Steve looks at me and I see the recollection in his eye, "Professor Anatoli?" He asks.

I look down, he did read those files. Thoroughly. "Yes." I look back up at Steve, "And I met this guy. On campus. And he just wouldn't take no for an answer, musta asked me out like six times. I was supposed to appear like a normal American University student, social life and all. So eventually I said yes, because I thought... I don't know what I thought..." I shake my head thinking back. "He was studying law, and wanted to change the world, save it. Very passionate and altruistic. For a while I thought all American men were like him." I smile at Steve, "I learned that wasn't true, present company excluded." Steve scoffed.

"How long were you with him?" He asked gently.

I take a deep breath, "Two and a half months." I say and am surprised by just how accurately I can remember that. I look at Steve, "I hadn't ever had any relationships before, men or women, friendly or romantic. So I didn't really have a gauge for it other than what I had been taught how to mimic. And I don't think what we had was love, per se." I look up into the nights sky, "But it made me feel. He made me feel. Even if it was just to realize that I could." I bit my lower lip as I feel the burning at the back of my eyes and quickly look back down at the step under my feet.

"What was his name?"

"Matthew." I look up at Steve and he is sitting looking right back at me.

"What happened?"

I send him tight lipped smile, "You read the file.
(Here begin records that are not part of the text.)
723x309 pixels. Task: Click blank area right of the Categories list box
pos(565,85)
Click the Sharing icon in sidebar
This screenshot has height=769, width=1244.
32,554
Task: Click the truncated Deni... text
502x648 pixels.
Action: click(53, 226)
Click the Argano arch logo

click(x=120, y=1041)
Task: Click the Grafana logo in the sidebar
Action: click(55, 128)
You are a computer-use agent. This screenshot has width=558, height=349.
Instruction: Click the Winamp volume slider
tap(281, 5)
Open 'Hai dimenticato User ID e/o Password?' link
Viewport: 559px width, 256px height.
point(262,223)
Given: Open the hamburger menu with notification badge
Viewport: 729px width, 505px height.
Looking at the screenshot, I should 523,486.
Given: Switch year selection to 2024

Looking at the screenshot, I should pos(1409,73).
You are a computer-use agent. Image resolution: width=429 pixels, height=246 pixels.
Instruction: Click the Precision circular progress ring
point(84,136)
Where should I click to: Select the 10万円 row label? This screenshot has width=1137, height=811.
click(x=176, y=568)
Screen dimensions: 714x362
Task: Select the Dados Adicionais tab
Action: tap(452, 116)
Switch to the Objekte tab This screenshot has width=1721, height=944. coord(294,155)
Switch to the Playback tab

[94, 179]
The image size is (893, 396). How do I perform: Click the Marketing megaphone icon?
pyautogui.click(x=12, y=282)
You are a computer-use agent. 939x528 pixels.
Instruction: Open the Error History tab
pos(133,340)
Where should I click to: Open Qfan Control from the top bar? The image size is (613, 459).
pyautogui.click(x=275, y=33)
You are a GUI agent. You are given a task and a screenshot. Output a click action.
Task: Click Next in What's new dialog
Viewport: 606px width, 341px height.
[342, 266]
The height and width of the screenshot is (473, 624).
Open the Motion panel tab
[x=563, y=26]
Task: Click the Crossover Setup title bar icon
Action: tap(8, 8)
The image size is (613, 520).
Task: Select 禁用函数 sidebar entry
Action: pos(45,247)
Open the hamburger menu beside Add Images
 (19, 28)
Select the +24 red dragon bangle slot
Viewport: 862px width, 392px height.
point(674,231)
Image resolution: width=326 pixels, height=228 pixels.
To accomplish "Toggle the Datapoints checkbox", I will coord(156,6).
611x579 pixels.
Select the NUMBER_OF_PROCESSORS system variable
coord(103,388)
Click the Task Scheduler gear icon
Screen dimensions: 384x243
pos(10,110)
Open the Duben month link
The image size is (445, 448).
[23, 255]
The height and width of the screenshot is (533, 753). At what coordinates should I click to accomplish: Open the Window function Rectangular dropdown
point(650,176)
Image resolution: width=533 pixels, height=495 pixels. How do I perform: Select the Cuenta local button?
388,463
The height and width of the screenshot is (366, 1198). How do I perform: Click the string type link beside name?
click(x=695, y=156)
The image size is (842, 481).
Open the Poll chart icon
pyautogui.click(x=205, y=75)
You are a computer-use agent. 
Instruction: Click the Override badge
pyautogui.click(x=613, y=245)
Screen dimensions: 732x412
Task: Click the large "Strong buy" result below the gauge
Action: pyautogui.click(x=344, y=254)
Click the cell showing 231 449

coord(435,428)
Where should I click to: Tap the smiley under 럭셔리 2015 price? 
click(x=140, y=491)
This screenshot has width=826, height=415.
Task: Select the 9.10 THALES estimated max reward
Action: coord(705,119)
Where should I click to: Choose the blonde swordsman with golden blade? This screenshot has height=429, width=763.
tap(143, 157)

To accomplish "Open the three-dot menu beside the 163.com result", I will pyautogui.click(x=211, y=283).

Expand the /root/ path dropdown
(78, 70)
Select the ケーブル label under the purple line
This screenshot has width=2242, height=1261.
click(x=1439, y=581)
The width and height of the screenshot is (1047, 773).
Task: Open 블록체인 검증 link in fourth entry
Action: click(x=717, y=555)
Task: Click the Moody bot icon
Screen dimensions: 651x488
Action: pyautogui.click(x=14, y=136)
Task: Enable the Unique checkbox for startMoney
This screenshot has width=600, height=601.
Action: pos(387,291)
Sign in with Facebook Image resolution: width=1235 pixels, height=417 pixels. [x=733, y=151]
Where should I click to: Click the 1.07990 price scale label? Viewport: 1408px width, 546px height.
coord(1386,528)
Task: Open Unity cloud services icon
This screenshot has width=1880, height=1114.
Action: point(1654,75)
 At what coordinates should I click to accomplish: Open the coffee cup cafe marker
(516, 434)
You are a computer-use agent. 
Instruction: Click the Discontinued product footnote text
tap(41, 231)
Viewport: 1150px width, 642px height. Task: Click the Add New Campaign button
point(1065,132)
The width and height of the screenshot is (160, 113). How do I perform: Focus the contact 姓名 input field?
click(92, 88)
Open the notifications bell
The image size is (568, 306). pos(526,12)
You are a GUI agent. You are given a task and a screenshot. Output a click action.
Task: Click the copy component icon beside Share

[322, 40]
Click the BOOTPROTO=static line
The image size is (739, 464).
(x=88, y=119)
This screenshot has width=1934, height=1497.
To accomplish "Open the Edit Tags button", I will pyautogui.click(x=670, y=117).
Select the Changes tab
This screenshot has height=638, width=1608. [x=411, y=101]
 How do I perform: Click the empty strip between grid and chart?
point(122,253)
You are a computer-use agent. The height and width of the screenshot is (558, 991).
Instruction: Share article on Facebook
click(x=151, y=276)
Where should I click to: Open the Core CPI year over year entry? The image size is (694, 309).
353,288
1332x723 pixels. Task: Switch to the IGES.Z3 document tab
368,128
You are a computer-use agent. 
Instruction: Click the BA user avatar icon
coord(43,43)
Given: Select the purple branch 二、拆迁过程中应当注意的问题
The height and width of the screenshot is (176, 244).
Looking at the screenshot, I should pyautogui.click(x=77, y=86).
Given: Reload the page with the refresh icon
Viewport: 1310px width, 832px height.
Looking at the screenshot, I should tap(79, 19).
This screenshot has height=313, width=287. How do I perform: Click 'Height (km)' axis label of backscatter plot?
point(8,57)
I got the information I needed and I finished the job and went home. Gone."

"Did you ever see him again?" Steve asked gently.

I shake my head, "No, by the time Clint got me out, it had been years. And by the time I was anywhere near being around people..." I chuckled, "What was I supposed to do, drop into his life unannounced, 'remember that girl you dated in your first year of university for a couple of months then vanished from your life?' No, I realized that what I got out of it was not what he did. It will just always be something I have... to remember." I meet Steve's eyes, "I don't have a lot of that."

He smiles at me and smirks, "He must have got a shock a couple of years ago, seeing you on the news in New York."

I can't help but laugh, "Well, probably not. Matt was blind."

Steve blinks and looks at me, "Oh," He looks shocked.

I shrug, "Well, I mean, kinda the perfect person for an undercover KGB agent to date, wouldn't you say?"

He doesn't laugh at my corny joke but instead just stares at me shaking his head, "Just when I think I have you figured out..." He says it more to himself than to me and I feel caught off guard unsure of what he means by it.

"What?" I ask hitting him on the shoulder "It's not like that was why I started seeing him." I say self-consciously.

"No, I didn't think that." He says meeting my eyes.

I nodded saying, "Alright then."

We had sat in silence until dawn had started to appear on the horizon and we had gotten up and started to prepare. To come and find Ultron. And now I am here. Alone, and waiting.